**TEXT EXTRACT:**
----------------------------------------
Top 5 tips for preparing your kid for Kindergarten

by Epic Mom on August 11, 2012

Today we have a very special treat. Cherrie from NuBaby is sharing 5 great tips for preparing your child for kindergarten. Cherrie is the Founder and CBO (Chief Baby Officer) of NuBaby.  She is a Registered Early Childhood Educator who recently led the workshop that our little family attended about ‘preparing your child for junior kindergarten’.  As many of you know, my three year old starts kindergarten in September. She’s ecstatic about going to school, however we’ve been apprehensive about this big transition for our little girl.  At the workshop we attended, Cherrie laid all of our fears to rest and gave us some great tools to start working on with Brie.  She is very knowledgable and you will learn a lot from her top five tips for preparing your child for kindergarten.

With September just a few weeks away, the thought of your baby growing up and going to school may give you your first taste of empty nester syndrome. OK, so it is not as bad, but there are definitely a range of emotions from excitement to sadness, and everything in between.

While you can’t help but feel a little anxious, knowing that you have helped your little one prepare for the big day will help to minimize the fear, for both you and her. Whether it is your child’s first time away from you or she’s making the transition from childcare to school, here are some things you can do to help make the move easier.

1. Talk about it. Not knowing what to expect is very scary, so talk about what going to school will be like. Share stories of your experiences, or include older siblings and cousins in the discussion. Tell your child about all the exciting things and activities he will experience in kindergarten, and offer lots of opportunities for him to share his feelings. Provide comfort and reassurance to help him feel more confident, and remind him of all the things that will still be the same even though there will be a new routine.

2. Go for a visit. Children are most comfortable in a familiar environment. Try to visit the classroom with your child before school starts. Most schools have an orientation day, when you and your child can meet the teacher, ask questions, and find out what the daily schedule will be like. It is also a great time to meet other children who will be in the same class, as well as connect with other parents. If not, take your child to the school and walk around the school grounds together. Playing at the school playground will also help her become familiar with the environment.
----------------------------------------
**PROBLEMS:**
**a.** According to the kindergarten article, what professional credential does Cherrie hold?
**b.** Pick up the kindergarten article right after its final sentence and write the next part in the same style.
None of the material is needed to work with the kindergarten article.

**COLLECTED MATERIAL:**
----------------------------------------
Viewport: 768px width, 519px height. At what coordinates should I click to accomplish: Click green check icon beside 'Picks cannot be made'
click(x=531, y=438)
----------------------------------------
**RESPONSES PER TASK:**
**a.** She is a Registered Early Childhood Educator.

**b.**
3. Make some friends. Walking into a classroom with all brand new faces is very intimidating. Find other children in the neighborhood also attending the same school, preferably the same class and schedule some play dates in advance so there is at least one familiar face. If you will be walking your child to school, find others in the neighborhood that are walking as well and walk to school together to give your child a sense of community.

4. Get ready together. In the weeks before school starts, establish a school day routine and practice getting ready for school together. Have her help you prepare snacks and lunch and practice packing her backpack together.

5. Practice important skills. In school, your child will be expected to be able to communicate, to demonstrate basic knowledge, to socialize with others, and to show independence. Help her practice these skills during every day activities.

o Encourage communication by playing with spoken and written words, telling stories, singing songs and reciting rhymes.

o Encourage literacy and basic math skills through reading books together and asking open-ended questions. Build an understanding of math concepts like counting, sorting, patterning and measuring during play.

o Create opportunities for your child to socialize and interact with others. Engaging in dramatic play experiences with peers allows children to talk, assign roles, and create and follow rules. This helps to develop important social and thinking skills as they learn to cooperate, take turns, and get along with others.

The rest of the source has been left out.